▶ Set of tasks
(a) Extract from the passage on selling small businesses the portion starting with "My friends and" and going on through "from qualified buyers.", copied word for word.
(b) Answer these questions using the passage on selling small businesses:
(i) For how long has the writer been a member of the California Association of Business Brokers?
(ii) In what area and city does the writer work?
(iii) Who is named as the contributor?

▶ Text passage
####################

Dear Reader, while I have been a member of California Association of Business Brokers for 3+decades, most all my business sales have been the small mom and pop businesses that no one else wants to touch because the business is just too small. While the largest I've sold was (in today's market) about at $4-million hardware store, I have found simple ways to serve as consultant to help sell these small businesses. I can't help everyone this way but I can help a surprising number. These transactions are often stealth in nature where only a few people even know they are taking place. This article below is written by persons (competitors actually) who I hold in very high regard as to their experience, wisdom, and knowledge and so I share it with you while giving them credit. I work in the East SF Bay Area, Livermore, CA, but their comments are universally applicable.  

My friends and members at CABB offer the following guidelines I find relevant in prequalifying small business buyers:

The Contributor: Peter Siegel, MBA

One of the major challenges faced by someone showing his or her business for sale in California is the appearance of people claiming to have the interest and the money to buy, but who actually are not qualified buyers. Because they waste so much of a seller's valuable time, and can compromise the selling effort by violating the non-disclosure rules, it's important that a seller avoid trying to work with these unqualified buyers. In order to do that, of course, it's necessary to know how to identify a time-waster, and to separate the unqualified from qualified buyers.

####################

▶ Given data
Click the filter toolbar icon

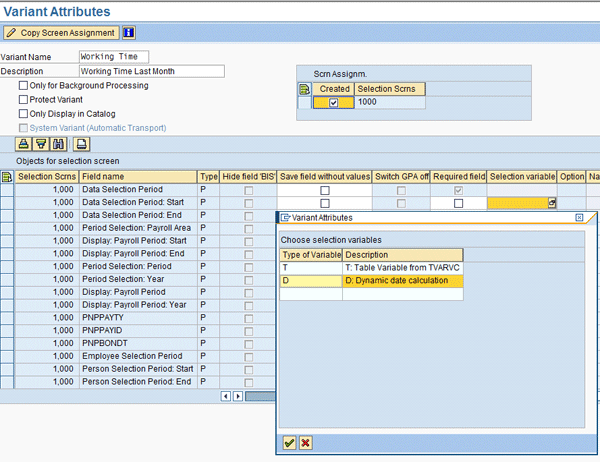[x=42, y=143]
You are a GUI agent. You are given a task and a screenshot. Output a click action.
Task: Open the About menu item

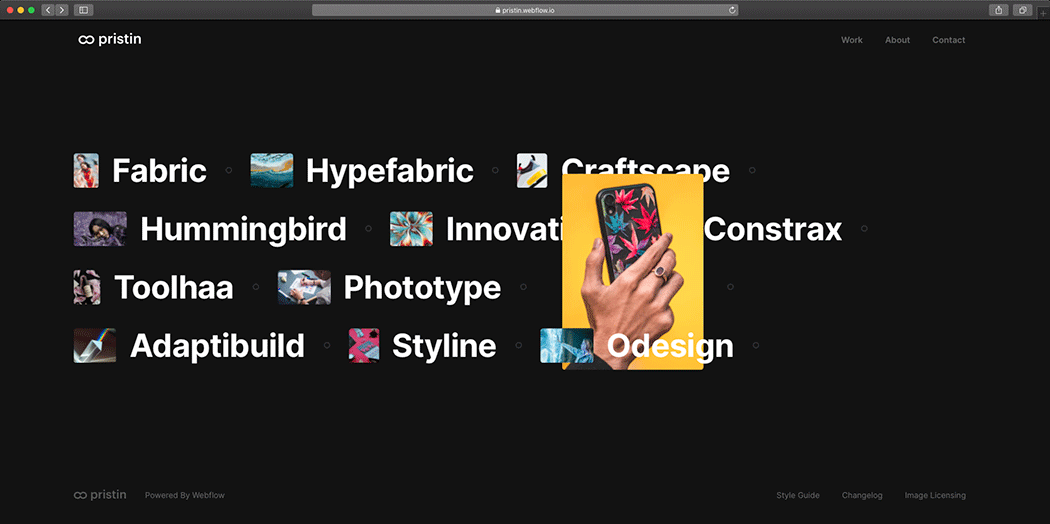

####################

▶ Worked answers
(a)
My friends and members at CABB offer the following guidelines I find relevant in prequalifying small business buyers:

The Contributor: Peter Siegel, MBA

One of the major challenges faced by someone showing his or her business for sale in California is the appearance of people claiming to have the interest and the money to buy, but who actually are not qualified buyers. Because they waste so much of a seller's valuable time, and can compromise the selling effort by violating the non-disclosure rules, it's important that a seller avoid trying to work with these unqualified buyers. In order to do that, of course, it's necessary to know how to identify a time-waster, and to separate the unqualified from qualified buyers.

(b)
(i) More than three decades.
(ii) The East SF Bay Area, in Livermore, CA.
(iii) Peter Siegel, MBA.